Current unemployment linked to harder physical work, surgical treatment, risky alcohol consumption

THURSDAY, April 9, 2015 (HealthDay News) — Many head and neck cancer survivors do not return to work, according to a study published in the April issue of Head & Neck.

Robert Koch, M.D., from Jena University Hospital in Germany, and colleagues examined employment and psychological factors in head and neck survivors with survivorship of at least two years. A survey was administered to 55 head and neck cancer survivors, aged 60 years or younger, including subscales from the Functional Assessment of Cancer Therapy (FACT) instrument, the Miller Behavioral Style Scale, the General Perceived Self-Efficacy Scale, the Patient Health Questionnaire-9 (PHQ-9), and the Hornheider-Fragebogen short version.

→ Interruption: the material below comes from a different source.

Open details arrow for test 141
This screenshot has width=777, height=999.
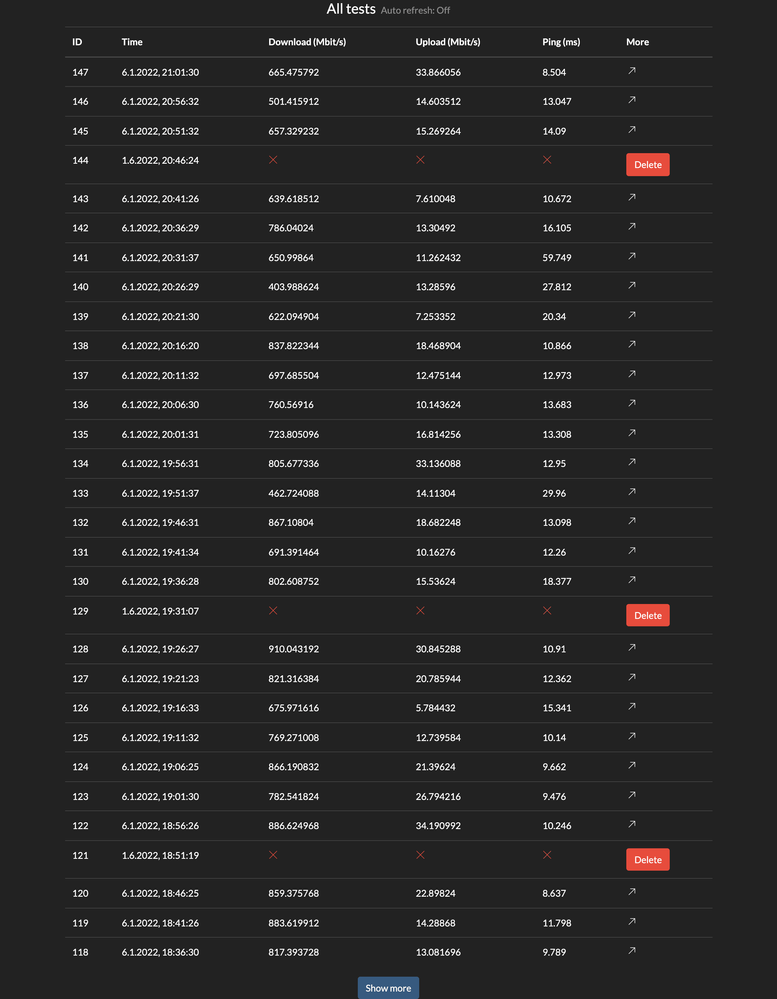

The researchers observed a decrease in the rate of employed patients, from three-quarters of patients before diagnosis to one-third at an average of 66.8 months after diagnosis. There was a correlation between current unemployment with harder physical work before diagnosis, surgical treatment, and current risky alcohol consumption. Decreased FACT functional and social well-being and higher PHQ depression scores were reported among unemployed survivors.

“The likelihood not to return to work is high after head and neck cancer treatment,” the authors write. “Beyond standard rehabilitation programs, the development of specific psychosocial interventions for this patient group may be warranted to support the patients’ to return to work.”